Gesellschaftliches Interesse
- Ja, wenn dir die öffentliche Gesundheit und die Prävention von Straftaten wichtig sind.
- Ja, wenn du dich für den Schutz von Kindern und Jugendlichen vor gefährlichen Substanzen einsetzt.
Ziel des Vorhabens
Laut den Initiatoren soll der Missbrauch von Distickstoffmonoxid, GBL und BDO zu Rauschzwecken eingeschränkt werden, da dieser eine Gefahr für die Gesundheit der Bevölkerung und die öffentliche Ordnung darstellt.
Was ändert sich konkret?
Was ändert sich?
Aktuelle Situation
Derzeit gibt es keine spezifischen Regelungen im Neue-psychoaktive-Stoffe-Gesetz, die den Missbrauch von Lachgas, GBL und BDO zu Rauschzwecken gezielt einschränken.
Geplant ist
Das Gesetz wird um eine Anlage 2 ergänzt, die Einzelstoffe auflistet und ein Abgabe-, Überlassungs-, Erwerbs- und Besitzverbot für Minderjährige sowie über Versandhandel oder Selbstbedienungsautomaten einführt.

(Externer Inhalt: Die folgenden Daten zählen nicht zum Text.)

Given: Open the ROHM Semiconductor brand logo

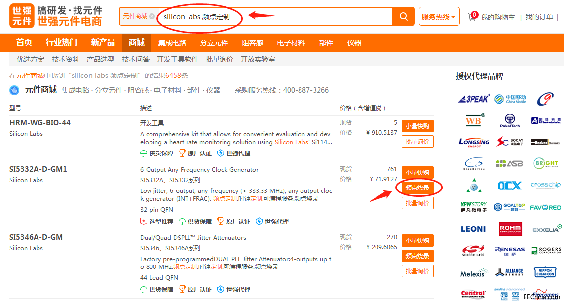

Beispiel: Minderjährige könnten künftig kein Lachgas mehr über Automaten kaufen, und der Versandhandel dieser Stoffe wäre eingeschränkt.
Auswirkungen auf bestehende Abläufe
Bisher: Es existiert eine Regelungs- und Strafbarkeitslücke für psychoaktive Industriechemikalien im NpSG.
Neu: Diese Lücke wird geschlossen, indem eine neue Anlage 2 eingeführt wird, die Einzelstoffe nach dem Vorbild des BtMG auflistet.
In der Praxis: Der Handel und Besitz dieser Stoffe wird stärker reguliert, insbesondere in Bezug auf Minderjährige und bestimmte Vertriebswege.
Mögliche Folgen
- Durch das Verbot könnten Minderjährige weniger Zugang zu diesen Stoffen haben.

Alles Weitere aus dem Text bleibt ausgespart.